An appeal involving the entry of a personal protection order (PPO) is not moot just because the PPO expired while the appeal was pending, the Michigan Supreme Court has ruled.
In TM v MZ (Docket No. 155398, decided 5/18/18), the Court of Appeals had concluded the appeal on the PPO was moot because the case was argued after the PPO had expired.
But the Supreme Court disagreed. “[A]n appeal challenging a PPO, with an eye toward determining whether a PPO should be updated in LEIN as rescinded, need not fall within an exception to the mootness doctrine to warrant appellate review; instead, such a dispute is simply not moot,” the Supreme Court said, reversing the Court of Appeals decision in the case.
The petitioner, TM, and the respondent, MZ, were neighbors. They were both involved in local politics.
The petitioner requested a PPO, asserting the respondent had posted disparaging comments about the petitioner on Facebook and that it constituted harassment. The trial court granted the PPO request. The respondent then asked the trial court to terminate the PPO because there were no allegations of physical contact between the parties or any threats of violence. The trial court denied the request but modified the PPO to only prohibit the respondent from posting messages through any medium of communication, including the Internet, a computer or any electronic medium (MCL 750.411s).
The respondent appealed, claiming the petitioner had failed to allege facts satisfying MCL 750.411s and asserting the PPO was an attempt to restrict free speech. The matter was not argued before the Court of Appeals until nearly a year after the PPO had expired.
The Court of Appeals dismissed the appeal as moot because the PPO had expired, and the record did not show it had been renewed or extended. Because it held the appeal was moot, the Court of Appeals did not address the merits of the respondent’s arguments.
The respondent appealed to the Supreme Court, which granted leave and directed oral argument on whether an appeal from a PPO is rendered moot by the sole fact of its expiration.
Practical Legal Effect
The respondent argued to the Supreme Court that the appeal was not moot because there remained “practical legal relief” he could receive.
This “practical legal relief,” according to the respondent, was that if the Court of Appeals concluded the PPO should never have been entered, then the PPO would be rescinded and notice of this fact would be entered into the Law Enforcement Information Network (LEIN) pursuant to MCL 600.2950a(19)(b) and (20).
In other words, the respondent claimed that because law enforcement performs background checks using LEIN, he had an interest in “clearing the cloud of this allegedly erroneous PPO from his name.”

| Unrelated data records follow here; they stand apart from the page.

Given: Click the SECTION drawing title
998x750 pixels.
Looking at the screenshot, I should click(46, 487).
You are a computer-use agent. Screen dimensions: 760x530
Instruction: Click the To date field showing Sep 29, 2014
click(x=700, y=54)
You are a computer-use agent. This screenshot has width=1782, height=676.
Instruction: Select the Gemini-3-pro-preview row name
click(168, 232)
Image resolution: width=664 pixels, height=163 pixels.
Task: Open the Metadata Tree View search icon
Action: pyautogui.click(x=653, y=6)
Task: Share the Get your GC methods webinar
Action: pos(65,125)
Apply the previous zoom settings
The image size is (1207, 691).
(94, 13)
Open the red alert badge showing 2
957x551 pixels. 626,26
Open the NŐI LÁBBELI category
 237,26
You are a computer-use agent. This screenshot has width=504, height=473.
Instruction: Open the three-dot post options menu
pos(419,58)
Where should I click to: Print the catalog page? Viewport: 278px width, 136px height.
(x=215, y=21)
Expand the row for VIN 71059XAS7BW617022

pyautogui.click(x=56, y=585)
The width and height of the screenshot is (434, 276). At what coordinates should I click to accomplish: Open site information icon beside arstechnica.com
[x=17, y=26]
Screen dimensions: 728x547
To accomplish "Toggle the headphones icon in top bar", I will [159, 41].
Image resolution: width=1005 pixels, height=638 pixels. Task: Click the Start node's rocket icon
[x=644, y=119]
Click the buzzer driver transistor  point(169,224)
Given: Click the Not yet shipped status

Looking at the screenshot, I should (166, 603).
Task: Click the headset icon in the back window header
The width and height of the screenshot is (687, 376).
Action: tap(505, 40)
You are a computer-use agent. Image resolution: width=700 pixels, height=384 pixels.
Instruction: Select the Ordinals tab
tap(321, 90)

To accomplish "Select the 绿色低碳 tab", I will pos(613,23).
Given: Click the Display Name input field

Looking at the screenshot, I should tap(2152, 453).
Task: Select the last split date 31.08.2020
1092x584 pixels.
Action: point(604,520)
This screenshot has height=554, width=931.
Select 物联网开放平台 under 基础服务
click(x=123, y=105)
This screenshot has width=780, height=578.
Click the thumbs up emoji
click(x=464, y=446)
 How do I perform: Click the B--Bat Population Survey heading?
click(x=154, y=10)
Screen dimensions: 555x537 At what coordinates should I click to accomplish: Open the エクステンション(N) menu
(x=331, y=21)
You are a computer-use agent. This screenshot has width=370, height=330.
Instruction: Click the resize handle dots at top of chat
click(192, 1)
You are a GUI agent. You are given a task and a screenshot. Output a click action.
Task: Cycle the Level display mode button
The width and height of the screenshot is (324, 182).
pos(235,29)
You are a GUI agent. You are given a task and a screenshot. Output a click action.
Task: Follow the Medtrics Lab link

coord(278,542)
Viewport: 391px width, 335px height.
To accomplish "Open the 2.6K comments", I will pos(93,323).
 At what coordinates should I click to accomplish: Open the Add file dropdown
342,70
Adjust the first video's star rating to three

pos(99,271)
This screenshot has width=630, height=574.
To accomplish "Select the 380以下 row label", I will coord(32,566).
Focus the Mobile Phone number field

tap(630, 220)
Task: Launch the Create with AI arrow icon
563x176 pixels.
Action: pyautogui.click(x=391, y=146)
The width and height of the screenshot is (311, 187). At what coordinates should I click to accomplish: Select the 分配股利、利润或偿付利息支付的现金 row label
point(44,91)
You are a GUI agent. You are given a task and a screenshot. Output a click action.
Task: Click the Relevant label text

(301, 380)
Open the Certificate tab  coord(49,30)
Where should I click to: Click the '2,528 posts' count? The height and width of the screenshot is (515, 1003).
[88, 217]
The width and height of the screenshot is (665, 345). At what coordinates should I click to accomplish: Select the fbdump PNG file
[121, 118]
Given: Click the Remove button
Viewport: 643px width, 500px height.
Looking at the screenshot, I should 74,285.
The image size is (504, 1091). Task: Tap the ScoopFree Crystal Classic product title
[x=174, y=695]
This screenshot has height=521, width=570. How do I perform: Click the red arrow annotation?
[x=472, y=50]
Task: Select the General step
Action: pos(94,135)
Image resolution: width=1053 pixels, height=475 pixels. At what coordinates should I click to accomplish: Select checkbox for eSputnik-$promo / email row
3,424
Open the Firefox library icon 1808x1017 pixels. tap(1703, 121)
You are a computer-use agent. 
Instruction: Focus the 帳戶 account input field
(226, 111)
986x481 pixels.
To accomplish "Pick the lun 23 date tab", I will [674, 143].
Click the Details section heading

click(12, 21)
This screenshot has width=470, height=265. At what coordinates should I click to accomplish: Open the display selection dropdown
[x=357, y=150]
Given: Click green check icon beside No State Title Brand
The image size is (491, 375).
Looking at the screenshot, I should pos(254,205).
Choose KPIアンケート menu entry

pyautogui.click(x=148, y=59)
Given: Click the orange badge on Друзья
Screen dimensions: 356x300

Addressing these arguments, the Supreme Court explained there are two lines of appellate cases involving PPOs and whether an appeal is moot. One line of cases, the Court said, has found that when a PPO expires while an appeal is pending, the appeal is moot. The second line of cases has held the case is not moot despite the PPO’s expiration, as long as the respondent can show a “presently existing collateral consequence of the PPO” (usually employment related).
Therefore, the question was whether a “presently existing collateral consequence” included the presence of the PPO against this respondent in the LEIN. According to the Supreme Court, several unpublished appellate opinions have held that cases were not moot because the respondent could identify a “presently existing collateral consequence” due to a PPO being entered in LEIN.
Meanwhile, other Court of Appeals opinions have indicated that a respondent’s interest in correcting LEIN is sufficient to prevent an appeal from becoming moot, the Supreme Court noted. These opinions suggest “either that the presence of the PPO in LEIN is itself a present collateral consequence, or that the issue is not moot because it is possible for the court to provide some remedy,” the Supreme Court said, citing Visser v Visser, 299 Mich App 12 (2012).
“We conclude that identifying an improperly issued PPO as rescinded is a live controversy and thus not moot,” the Supreme Court wrote. “A judgment here can have a ‘practical legal effect’ under Anway [v Grand Rapids R Co, 211 Mich 592 (1920)] because if the Court concludes that the trial court should never have issued the PPO, respondent would be entitled to have LEIN reflect that fact.”
Accordingly, an appeal challenging the entry of a PPO, with the goal of determining whether that PPO should be updated in LEIN as being terminated, involves a dispute that “is simply not moot,” the Supreme Court said. “Consequently, and contrary to the decision of the Court of Appeals, the mere fact that the instant PPO expired during the pendency of this appeal does not render this appeal moot.”